Note 2. Summary of Significant Accounting Principles
Going Concern
The Company has incurred cumulative losses totaling $(6,538,934), a working capital deficit of $(283,682) and net income of $58,910 for the six months ended June 30, 2012. Because of these conditions, the Company will require additional working capital to develop business operations. The Company intends to raise additional working capital through the continued licensing of its brand with its current and new operators and to take on operations in larger cities with greater demand for our product through acquisitions. There are no assurances that the Company will be able to achieve the level of revenues adequate to generate sufficient cash flow from operations to support the Company’s working capital requirements. To the extent that funds generated from any future use of licensing are insufficient, the Company will have to raise additional working capital. No assurance can be given that additional financing will be available, or if available, will be on terms acceptable to the Company. If adequate working capital is not available, the Company may not continue its operations.
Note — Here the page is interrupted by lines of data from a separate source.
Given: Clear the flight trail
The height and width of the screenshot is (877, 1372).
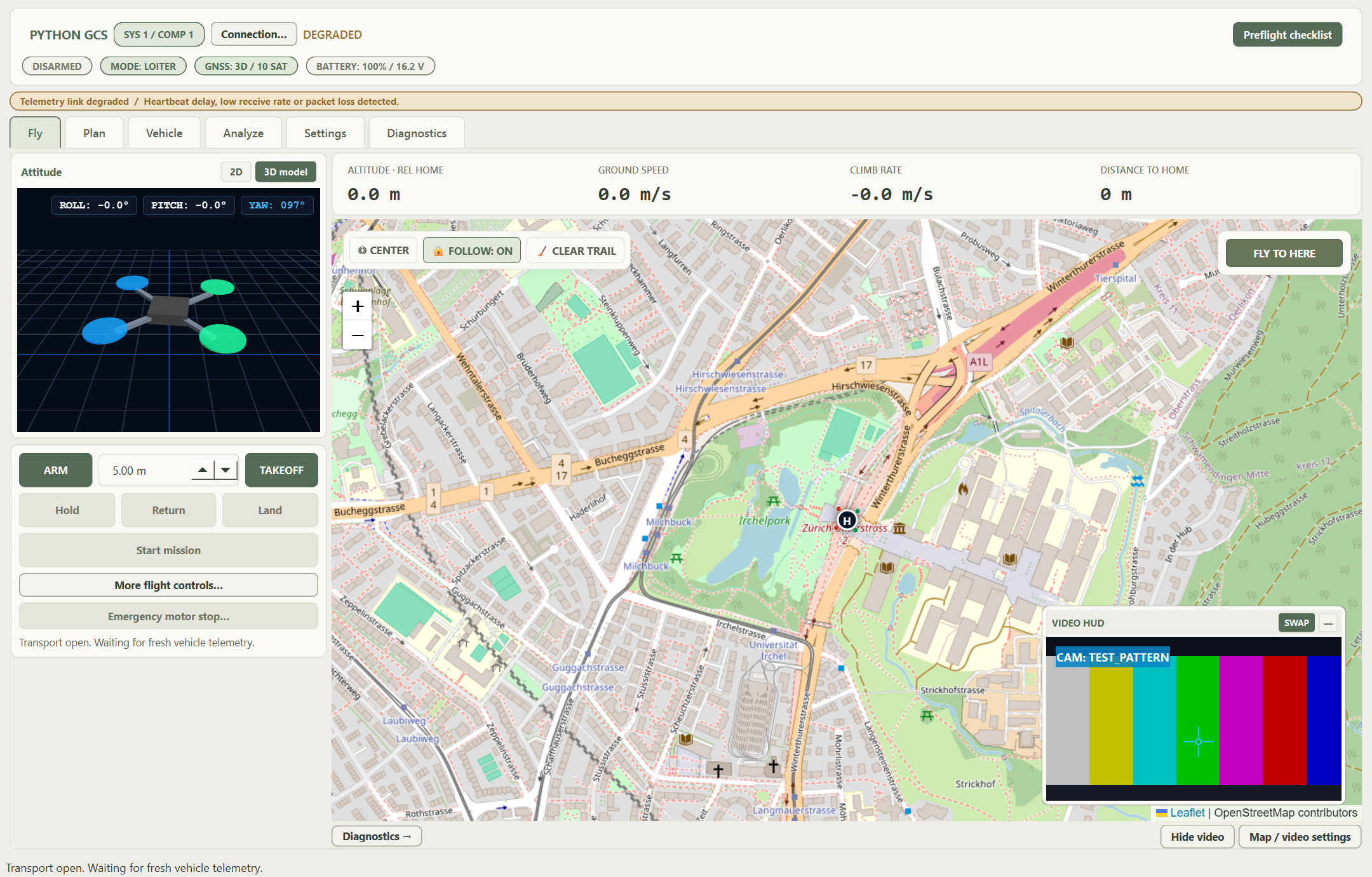Looking at the screenshot, I should click(x=577, y=250).
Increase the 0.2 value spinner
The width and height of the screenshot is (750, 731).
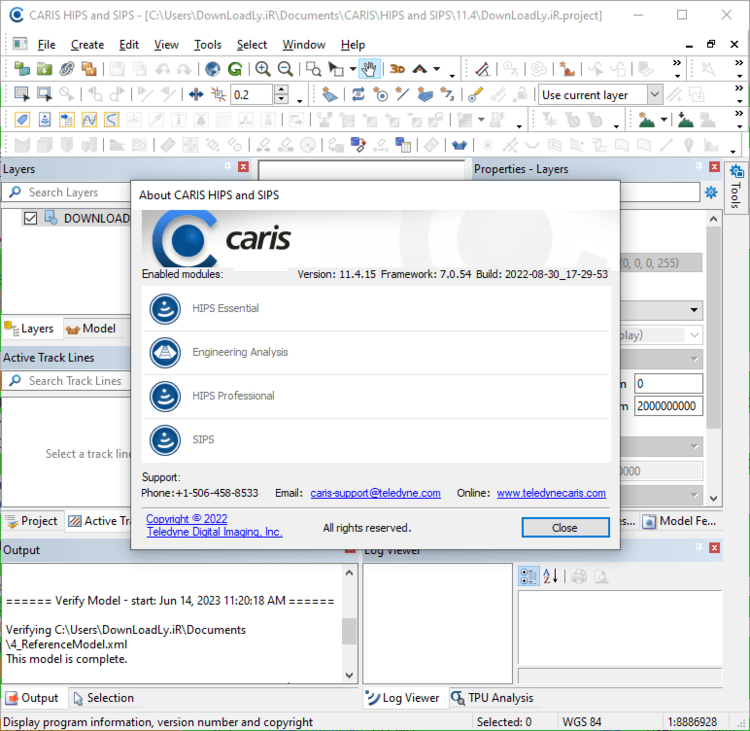pyautogui.click(x=282, y=90)
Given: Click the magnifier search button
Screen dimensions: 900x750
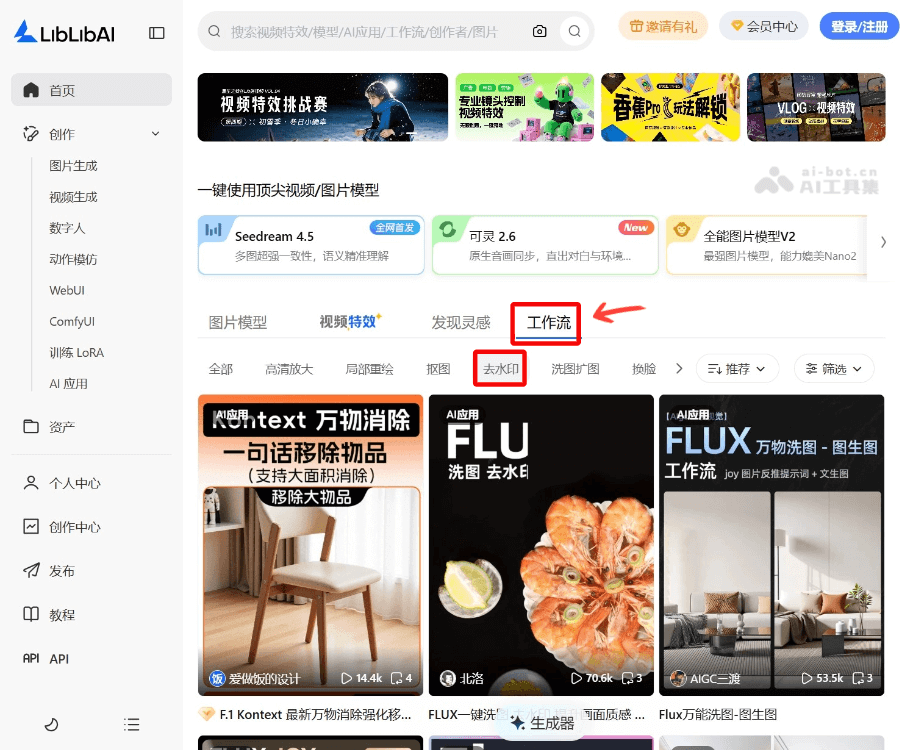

These conditions raise substantial doubt about the Company’s ability to continue as a going concern. The financial statements do not include any adjustments relating to the recoverability and classification of asset carrying amounts or the amount and classification of liabilities that might be necessary should the Company be unable to continue as a going concern.
Concentration of Credit Risk
The Company earned royalties and merchandise revenues from four licensees who are unrelated to management of the Company. During the six months ended June 30, 2012, revenues earned from royalties from these unrelated licensees amounted to $226,607 and there was $77,968 due and outstanding as of June 30, 2012. The Company’s related New York affiliate commenced operations in May 2009 and revenue amounted to $105,492 during the six month 2012 period; there was $-0- due and outstanding as of June 30, 2012.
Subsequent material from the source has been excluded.